* [Aim of the exercise] Rewrite the part of the records that opens with the line containing "has height=840, width=1400." and closes with the line containing "coordinates (184, 423).", changing "particular element" to "specific element" and keeping all else the same.

********************

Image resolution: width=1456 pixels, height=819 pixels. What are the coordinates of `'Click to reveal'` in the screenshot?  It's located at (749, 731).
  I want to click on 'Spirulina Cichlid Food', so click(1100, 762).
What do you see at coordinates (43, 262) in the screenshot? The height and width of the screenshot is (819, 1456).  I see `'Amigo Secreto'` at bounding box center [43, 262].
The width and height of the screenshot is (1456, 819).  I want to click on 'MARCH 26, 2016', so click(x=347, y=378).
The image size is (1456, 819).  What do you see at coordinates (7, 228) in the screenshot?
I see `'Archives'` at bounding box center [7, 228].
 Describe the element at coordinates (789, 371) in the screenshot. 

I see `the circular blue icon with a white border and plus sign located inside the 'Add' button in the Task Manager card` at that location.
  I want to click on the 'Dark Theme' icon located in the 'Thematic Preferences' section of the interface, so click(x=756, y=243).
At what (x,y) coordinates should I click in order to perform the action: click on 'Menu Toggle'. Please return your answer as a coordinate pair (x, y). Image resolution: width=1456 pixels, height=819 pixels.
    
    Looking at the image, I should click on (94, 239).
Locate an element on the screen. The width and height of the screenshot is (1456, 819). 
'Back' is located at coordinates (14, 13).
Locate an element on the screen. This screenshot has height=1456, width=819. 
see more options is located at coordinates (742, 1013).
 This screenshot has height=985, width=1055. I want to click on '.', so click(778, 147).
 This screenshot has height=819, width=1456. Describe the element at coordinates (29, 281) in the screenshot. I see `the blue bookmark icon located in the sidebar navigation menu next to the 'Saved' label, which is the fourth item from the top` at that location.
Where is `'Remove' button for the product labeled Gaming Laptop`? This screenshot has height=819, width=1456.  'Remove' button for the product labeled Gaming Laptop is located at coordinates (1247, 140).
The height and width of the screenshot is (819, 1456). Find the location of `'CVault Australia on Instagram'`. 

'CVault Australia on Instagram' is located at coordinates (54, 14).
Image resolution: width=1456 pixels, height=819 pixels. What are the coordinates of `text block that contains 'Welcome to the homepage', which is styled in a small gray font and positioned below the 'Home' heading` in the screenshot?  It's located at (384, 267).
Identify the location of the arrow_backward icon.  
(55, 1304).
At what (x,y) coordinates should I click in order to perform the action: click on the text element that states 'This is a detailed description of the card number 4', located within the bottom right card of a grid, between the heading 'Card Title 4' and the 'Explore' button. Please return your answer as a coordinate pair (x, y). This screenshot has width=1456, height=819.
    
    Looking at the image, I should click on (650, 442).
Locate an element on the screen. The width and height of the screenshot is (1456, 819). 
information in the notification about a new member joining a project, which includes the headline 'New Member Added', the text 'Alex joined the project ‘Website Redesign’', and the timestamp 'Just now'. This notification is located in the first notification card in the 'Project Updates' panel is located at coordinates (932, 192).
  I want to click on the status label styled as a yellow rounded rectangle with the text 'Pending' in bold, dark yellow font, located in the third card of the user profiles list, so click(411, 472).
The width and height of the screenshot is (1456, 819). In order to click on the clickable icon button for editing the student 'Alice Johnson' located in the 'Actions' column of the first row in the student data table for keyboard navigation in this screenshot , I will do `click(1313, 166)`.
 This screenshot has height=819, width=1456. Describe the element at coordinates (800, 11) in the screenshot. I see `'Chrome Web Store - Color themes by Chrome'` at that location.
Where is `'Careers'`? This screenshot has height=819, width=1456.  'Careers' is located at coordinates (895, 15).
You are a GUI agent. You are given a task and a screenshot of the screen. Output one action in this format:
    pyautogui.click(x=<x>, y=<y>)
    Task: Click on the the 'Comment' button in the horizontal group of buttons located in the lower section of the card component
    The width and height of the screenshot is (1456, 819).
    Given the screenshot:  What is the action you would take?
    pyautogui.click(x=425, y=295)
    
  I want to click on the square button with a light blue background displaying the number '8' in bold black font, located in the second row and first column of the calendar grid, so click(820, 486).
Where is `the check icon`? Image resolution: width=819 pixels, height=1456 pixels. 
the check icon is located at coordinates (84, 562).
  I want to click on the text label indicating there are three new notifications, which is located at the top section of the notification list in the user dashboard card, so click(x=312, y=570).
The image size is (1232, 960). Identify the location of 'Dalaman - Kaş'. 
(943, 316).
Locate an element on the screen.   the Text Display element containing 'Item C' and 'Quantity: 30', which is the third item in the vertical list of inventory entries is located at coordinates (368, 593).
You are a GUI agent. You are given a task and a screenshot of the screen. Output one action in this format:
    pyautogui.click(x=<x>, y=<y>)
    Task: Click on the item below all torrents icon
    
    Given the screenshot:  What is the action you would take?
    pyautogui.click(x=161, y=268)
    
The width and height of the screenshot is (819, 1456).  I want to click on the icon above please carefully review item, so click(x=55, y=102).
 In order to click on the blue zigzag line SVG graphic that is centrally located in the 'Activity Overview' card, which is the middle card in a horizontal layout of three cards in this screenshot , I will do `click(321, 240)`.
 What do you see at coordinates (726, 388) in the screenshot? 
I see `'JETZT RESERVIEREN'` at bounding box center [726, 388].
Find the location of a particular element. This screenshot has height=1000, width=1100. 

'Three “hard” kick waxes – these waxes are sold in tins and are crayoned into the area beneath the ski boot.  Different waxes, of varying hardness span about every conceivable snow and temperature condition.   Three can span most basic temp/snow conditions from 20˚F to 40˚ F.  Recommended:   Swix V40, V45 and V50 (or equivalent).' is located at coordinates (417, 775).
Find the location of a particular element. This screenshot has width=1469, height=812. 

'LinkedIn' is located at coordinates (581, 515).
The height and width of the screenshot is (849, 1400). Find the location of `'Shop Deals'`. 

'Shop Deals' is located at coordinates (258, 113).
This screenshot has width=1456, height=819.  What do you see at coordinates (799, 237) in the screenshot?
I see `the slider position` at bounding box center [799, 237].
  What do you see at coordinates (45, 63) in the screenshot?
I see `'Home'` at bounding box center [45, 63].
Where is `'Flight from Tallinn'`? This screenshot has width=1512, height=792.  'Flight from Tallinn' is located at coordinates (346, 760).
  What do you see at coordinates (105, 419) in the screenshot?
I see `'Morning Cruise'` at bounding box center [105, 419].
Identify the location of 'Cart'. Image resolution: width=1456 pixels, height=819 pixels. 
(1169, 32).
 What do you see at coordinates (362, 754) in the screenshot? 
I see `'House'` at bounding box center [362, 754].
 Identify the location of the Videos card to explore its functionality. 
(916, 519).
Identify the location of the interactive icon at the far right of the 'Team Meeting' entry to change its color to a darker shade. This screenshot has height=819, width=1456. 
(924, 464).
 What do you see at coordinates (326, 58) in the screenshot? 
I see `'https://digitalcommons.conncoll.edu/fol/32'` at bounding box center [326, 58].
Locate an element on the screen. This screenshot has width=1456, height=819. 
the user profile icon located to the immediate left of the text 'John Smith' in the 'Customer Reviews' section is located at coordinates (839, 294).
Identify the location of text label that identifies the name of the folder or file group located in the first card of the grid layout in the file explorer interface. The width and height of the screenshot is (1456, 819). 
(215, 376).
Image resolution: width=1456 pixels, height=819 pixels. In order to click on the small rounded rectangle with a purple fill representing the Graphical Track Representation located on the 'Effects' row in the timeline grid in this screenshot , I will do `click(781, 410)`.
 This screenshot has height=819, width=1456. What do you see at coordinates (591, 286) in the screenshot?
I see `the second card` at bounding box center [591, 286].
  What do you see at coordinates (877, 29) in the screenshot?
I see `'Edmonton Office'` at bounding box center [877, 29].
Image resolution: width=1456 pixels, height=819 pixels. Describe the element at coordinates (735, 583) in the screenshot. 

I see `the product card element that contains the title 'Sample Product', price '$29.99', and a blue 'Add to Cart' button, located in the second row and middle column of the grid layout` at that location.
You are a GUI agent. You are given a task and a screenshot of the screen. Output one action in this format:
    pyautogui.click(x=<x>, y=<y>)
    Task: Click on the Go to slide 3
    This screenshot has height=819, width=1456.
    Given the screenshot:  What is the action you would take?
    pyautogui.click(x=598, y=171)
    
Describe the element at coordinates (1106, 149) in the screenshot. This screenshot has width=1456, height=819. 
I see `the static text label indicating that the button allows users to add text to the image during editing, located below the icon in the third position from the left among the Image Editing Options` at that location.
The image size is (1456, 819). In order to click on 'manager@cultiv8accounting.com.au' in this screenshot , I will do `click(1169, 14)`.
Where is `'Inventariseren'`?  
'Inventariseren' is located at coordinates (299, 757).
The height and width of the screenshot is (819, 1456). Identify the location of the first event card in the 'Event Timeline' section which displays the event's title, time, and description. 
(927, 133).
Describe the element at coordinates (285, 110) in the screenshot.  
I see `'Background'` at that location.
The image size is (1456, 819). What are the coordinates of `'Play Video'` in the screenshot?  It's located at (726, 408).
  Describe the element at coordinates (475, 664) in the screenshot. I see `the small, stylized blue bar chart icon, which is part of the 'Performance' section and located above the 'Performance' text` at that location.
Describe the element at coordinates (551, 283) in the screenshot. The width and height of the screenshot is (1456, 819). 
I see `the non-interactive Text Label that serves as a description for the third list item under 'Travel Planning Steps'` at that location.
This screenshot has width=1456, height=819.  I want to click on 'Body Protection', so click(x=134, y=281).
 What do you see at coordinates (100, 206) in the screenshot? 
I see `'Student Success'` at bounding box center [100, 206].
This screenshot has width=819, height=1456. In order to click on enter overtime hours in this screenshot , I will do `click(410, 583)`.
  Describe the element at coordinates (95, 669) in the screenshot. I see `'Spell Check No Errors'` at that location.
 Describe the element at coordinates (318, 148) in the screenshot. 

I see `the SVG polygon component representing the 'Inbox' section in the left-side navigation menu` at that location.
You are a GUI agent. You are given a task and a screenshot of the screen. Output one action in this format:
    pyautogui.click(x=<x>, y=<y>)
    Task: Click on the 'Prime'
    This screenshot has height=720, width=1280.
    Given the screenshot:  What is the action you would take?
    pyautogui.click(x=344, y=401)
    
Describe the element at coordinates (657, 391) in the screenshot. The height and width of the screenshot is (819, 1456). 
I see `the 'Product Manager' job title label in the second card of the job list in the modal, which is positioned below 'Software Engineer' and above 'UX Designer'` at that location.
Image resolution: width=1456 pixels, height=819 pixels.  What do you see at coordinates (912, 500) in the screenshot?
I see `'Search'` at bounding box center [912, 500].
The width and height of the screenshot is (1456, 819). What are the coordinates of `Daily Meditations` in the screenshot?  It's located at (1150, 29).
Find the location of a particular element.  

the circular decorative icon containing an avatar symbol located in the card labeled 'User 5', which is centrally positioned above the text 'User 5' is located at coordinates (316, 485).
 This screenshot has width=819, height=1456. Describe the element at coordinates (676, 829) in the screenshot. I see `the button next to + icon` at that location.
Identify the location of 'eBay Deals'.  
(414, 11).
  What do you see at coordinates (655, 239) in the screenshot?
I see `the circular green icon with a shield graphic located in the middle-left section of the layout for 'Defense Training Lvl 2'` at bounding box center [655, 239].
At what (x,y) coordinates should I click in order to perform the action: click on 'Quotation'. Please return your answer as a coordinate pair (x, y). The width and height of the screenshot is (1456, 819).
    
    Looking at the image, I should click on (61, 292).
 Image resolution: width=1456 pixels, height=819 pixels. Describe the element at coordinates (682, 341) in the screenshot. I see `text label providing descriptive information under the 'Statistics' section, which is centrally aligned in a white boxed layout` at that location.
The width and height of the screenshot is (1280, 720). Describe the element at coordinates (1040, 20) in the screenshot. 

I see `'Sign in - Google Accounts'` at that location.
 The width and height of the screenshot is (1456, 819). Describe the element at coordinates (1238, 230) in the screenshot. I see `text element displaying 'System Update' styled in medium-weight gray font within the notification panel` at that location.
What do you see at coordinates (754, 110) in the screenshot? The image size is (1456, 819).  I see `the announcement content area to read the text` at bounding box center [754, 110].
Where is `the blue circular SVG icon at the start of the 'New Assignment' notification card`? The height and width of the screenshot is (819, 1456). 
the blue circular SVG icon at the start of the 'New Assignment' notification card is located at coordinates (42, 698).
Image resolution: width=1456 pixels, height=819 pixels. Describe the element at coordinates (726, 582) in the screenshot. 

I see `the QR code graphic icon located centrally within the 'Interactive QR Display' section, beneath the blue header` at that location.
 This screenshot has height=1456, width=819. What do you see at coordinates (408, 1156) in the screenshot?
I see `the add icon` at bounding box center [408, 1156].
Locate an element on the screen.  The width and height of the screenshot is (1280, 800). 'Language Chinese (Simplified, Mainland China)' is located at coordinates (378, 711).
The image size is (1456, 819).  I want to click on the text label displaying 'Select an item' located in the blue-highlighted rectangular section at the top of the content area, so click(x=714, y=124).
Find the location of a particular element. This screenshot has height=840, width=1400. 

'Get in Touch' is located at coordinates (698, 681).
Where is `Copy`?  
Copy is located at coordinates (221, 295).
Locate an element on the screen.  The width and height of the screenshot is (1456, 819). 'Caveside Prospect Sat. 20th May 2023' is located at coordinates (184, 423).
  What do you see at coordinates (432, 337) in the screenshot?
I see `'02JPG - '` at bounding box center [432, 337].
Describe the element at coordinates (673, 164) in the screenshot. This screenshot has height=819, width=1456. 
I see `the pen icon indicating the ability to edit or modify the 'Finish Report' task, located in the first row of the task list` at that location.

********************

* [Correct response]
Find the location of a specific element. This screenshot has height=840, width=1400. 

'Get in Touch' is located at coordinates (698, 681).
Where is `Copy`?  
Copy is located at coordinates (221, 295).
Locate an element on the screen.  The width and height of the screenshot is (1456, 819). 'Caveside Prospect Sat. 20th May 2023' is located at coordinates (184, 423).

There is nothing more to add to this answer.